======== DATA PROVIDED ========
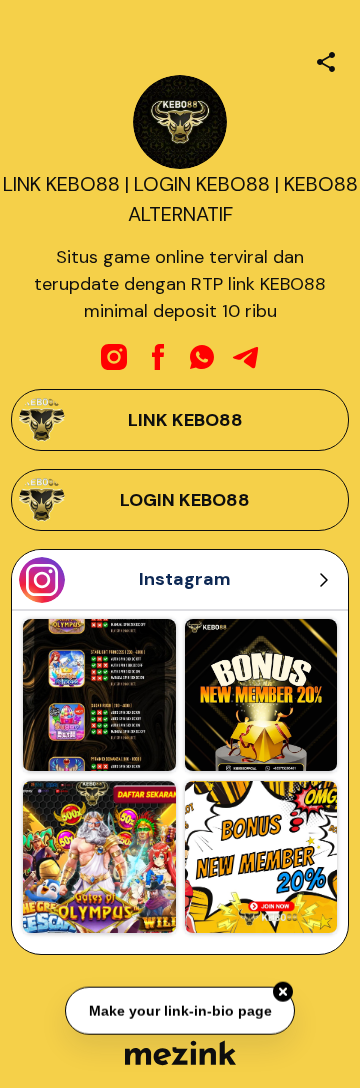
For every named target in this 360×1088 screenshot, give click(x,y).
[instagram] (114, 357)
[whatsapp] (202, 357)
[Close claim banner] (283, 991)
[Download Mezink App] (180, 1052)
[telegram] (246, 357)
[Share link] (326, 59)
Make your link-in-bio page (179, 1010)
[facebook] (158, 357)
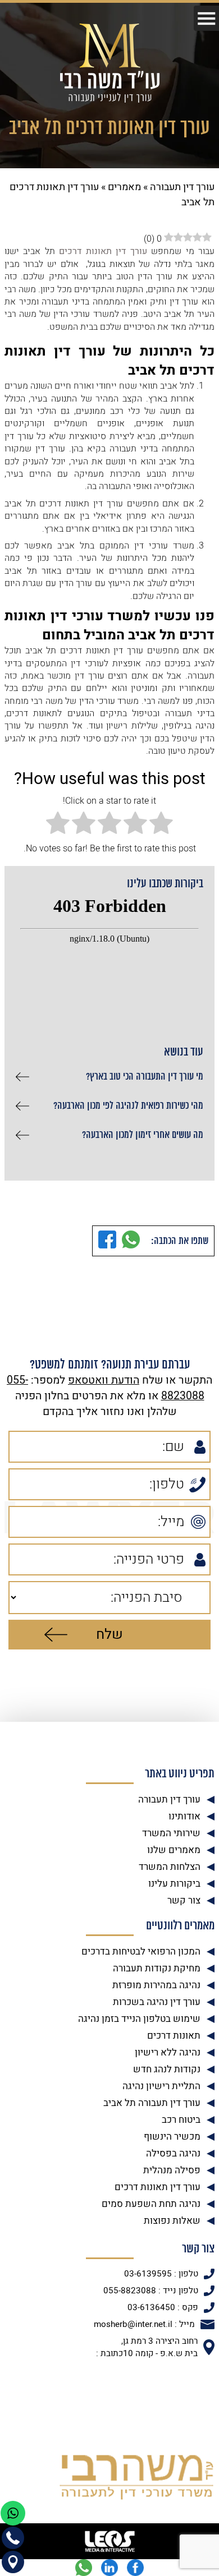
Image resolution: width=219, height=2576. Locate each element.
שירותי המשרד (171, 1833)
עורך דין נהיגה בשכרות (156, 2002)
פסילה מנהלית (171, 2170)
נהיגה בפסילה (173, 2153)
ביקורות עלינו (174, 1884)
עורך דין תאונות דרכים (157, 2187)
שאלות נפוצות (172, 2221)
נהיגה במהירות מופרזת (156, 1985)
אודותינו (184, 1816)
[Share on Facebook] (107, 1241)
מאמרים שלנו (173, 1850)
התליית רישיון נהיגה (161, 2086)
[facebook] (135, 2567)
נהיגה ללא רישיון (167, 2052)
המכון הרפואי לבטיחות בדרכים (140, 1951)
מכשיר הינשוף (172, 2137)
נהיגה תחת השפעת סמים (151, 2204)
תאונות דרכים (173, 2036)
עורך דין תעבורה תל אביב (151, 2103)
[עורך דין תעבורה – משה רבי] (109, 63)
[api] (83, 2567)
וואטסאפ (88, 1380)
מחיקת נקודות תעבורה (156, 1968)
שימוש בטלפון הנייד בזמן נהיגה (139, 2019)
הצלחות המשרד (169, 1867)
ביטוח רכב (181, 2120)
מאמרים (124, 187)
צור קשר (183, 1900)
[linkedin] (109, 2567)
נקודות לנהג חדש (166, 2069)
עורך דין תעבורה (182, 187)
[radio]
========
• WORK ITEM:
Go through the material and set it down again exactly, but without any pictures.

• RESPONSE TO THE TASK:
For every named target in this 360×1088 screenshot, give click(x,y).
[instagram] (114, 357)
[whatsapp] (202, 357)
[Close claim banner] (283, 991)
[Download Mezink App] (180, 1052)
[telegram] (246, 357)
[Share link] (326, 59)
Make your link-in-bio page (179, 1010)
[facebook] (158, 357)
Image resolution: width=219, height=2576. Locate each element.
שירותי המשרד (171, 1833)
עורך דין נהיגה בשכרות (156, 2002)
פסילה מנהלית (171, 2170)
נהיגה בפסילה (173, 2153)
ביקורות עלינו (174, 1884)
עורך דין תאונות דרכים (157, 2187)
שאלות נפוצות (172, 2221)
נהיגה במהירות מופרזת (156, 1985)
אודותינו (184, 1816)
[Share on Facebook] (107, 1241)
מאמרים שלנו (173, 1850)
התליית רישיון נהיגה (161, 2086)
[facebook] (135, 2567)
נהיגה ללא רישיון (167, 2052)
המכון הרפואי לבטיחות בדרכים (140, 1951)
מכשיר הינשוף (172, 2137)
נהיגה תחת השפעת סמים (151, 2204)
תאונות דרכים (173, 2036)
עורך דין תעבורה תל אביב (151, 2103)
[עורך דין תעבורה – משה רבי] (109, 63)
[api] (83, 2567)
וואטסאפ (88, 1380)
מחיקת נקודות תעבורה (156, 1968)
שימוש בטלפון הנייד בזמן נהיגה (139, 2019)
הצלחות המשרד (169, 1867)
ביטוח רכב (181, 2120)
מאמרים (124, 187)
צור קשר (183, 1900)
[linkedin] (109, 2567)
נקודות לנהג חדש (166, 2069)
עורך דין תעבורה (182, 187)
[radio]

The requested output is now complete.